Directement concernée par l'impact du dérèglement climatique sur la biodiversité, Aroma-Zone œuvre chaque jour, à son échelle, pour limiter l'impact environnemental de ses activités de manière durable. Ceci passe notamment par la maîtrise de ses émissions de Gaz à Effet de Serre (GES).

En bref

Depuis 2022, Aroma-Zone réalise tous les ans un bilan des émissions de gaz à effet de serre (GES) sur toute sa chaîne de valeur, conformément à des règles définies à l'échelle internationale. L'entreprise a pour ambition de décarboner au maximum ses activités et s'engage à réduire à court terme (2030) ses émissions de GES avec des objectifs fondés sur des données scientifiques pour respecter les Accords de Paris.
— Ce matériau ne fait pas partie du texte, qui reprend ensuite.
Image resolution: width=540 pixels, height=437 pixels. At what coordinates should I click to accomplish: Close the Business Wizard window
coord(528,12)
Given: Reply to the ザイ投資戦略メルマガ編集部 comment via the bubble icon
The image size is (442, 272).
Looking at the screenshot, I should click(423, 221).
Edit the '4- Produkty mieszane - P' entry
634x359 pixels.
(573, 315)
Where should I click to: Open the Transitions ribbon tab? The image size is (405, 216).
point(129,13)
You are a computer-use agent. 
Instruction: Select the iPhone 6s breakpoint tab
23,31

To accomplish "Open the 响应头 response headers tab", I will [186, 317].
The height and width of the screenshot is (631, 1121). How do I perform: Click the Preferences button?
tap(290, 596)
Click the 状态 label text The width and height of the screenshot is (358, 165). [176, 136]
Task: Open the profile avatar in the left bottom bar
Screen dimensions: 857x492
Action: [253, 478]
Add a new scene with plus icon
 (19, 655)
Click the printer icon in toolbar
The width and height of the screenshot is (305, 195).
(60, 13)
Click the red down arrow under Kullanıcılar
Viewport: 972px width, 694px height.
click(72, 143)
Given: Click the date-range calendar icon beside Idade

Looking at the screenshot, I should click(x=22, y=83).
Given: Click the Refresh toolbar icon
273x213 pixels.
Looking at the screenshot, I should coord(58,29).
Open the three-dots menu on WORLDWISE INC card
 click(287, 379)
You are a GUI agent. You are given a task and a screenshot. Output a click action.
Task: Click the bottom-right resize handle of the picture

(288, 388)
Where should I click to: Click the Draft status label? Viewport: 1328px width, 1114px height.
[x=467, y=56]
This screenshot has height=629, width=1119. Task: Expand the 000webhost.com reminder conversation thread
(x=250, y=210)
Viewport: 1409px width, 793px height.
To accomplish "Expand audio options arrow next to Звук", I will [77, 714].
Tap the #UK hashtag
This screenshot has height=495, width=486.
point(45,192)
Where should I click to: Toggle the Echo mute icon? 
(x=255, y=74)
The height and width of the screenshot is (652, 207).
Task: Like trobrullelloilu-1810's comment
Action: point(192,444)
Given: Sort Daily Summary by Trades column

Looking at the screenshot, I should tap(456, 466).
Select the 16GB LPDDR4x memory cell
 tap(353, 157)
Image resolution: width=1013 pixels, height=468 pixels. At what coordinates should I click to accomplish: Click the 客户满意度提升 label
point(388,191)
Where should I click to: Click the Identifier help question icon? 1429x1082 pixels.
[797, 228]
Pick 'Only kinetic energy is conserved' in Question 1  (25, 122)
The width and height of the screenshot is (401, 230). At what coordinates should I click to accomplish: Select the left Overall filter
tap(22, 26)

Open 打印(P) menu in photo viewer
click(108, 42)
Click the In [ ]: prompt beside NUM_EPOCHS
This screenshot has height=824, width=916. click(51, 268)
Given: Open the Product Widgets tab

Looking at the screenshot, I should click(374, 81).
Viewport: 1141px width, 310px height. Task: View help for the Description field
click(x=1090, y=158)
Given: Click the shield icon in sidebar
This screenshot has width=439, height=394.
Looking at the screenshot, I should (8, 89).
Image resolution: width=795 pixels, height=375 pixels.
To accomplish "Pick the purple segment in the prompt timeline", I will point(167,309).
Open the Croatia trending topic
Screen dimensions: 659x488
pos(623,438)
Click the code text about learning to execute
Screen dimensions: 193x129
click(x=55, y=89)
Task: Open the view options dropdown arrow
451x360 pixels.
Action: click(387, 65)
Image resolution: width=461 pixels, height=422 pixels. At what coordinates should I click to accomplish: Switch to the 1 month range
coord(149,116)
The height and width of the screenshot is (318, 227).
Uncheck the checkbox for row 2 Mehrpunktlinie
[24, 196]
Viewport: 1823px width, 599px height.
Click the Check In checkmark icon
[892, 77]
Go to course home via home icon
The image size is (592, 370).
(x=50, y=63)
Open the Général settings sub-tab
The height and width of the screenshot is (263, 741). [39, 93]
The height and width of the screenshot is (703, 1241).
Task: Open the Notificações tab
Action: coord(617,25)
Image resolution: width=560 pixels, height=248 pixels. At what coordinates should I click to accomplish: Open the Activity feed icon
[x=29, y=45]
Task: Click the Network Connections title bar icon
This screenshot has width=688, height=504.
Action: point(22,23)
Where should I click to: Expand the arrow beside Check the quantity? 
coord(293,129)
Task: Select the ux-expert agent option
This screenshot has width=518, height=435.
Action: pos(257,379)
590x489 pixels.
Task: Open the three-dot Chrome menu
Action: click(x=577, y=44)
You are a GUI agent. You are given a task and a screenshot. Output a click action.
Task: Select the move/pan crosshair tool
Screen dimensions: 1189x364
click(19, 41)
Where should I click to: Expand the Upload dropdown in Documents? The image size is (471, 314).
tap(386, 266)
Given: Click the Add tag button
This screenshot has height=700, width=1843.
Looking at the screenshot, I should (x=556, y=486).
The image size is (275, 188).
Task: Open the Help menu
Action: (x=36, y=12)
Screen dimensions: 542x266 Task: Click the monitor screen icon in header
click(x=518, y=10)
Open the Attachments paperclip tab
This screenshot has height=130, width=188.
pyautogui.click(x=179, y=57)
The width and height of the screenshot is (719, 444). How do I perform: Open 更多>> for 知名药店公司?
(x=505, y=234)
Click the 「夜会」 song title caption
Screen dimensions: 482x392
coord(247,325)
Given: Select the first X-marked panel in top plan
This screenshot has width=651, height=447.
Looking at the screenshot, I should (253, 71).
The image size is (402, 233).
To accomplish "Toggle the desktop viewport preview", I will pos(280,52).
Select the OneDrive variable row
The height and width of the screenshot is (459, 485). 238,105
Qu'appelle-t-on "émissions de Gaz à Effet de Serre (GES) " ?

Les causes et conséquences des émissions de GES

Les émissions de gaz à effet de serre (GES) correspondent à l’ensemble des gaz présents dans l’atmosphère qui retiennent une partie de la chaleur renvoyée par la surface terrestre. Les principaux GES sont le dioxyde de carbone (CO2), le méthane (CH4), le protoxyde d’azote (N2O) ainsi que l'ozone (O3) et les gaz fluorés. Ces gaz participent à l’effet de serre naturel, indispensable à la vie. C'est leur accumulation excessive dans l'atmosphère qui pose problème. Depuis la révolution industrielle, la concentration de ces gaz augmente rapidement, provoquant un réchauffement global du climat.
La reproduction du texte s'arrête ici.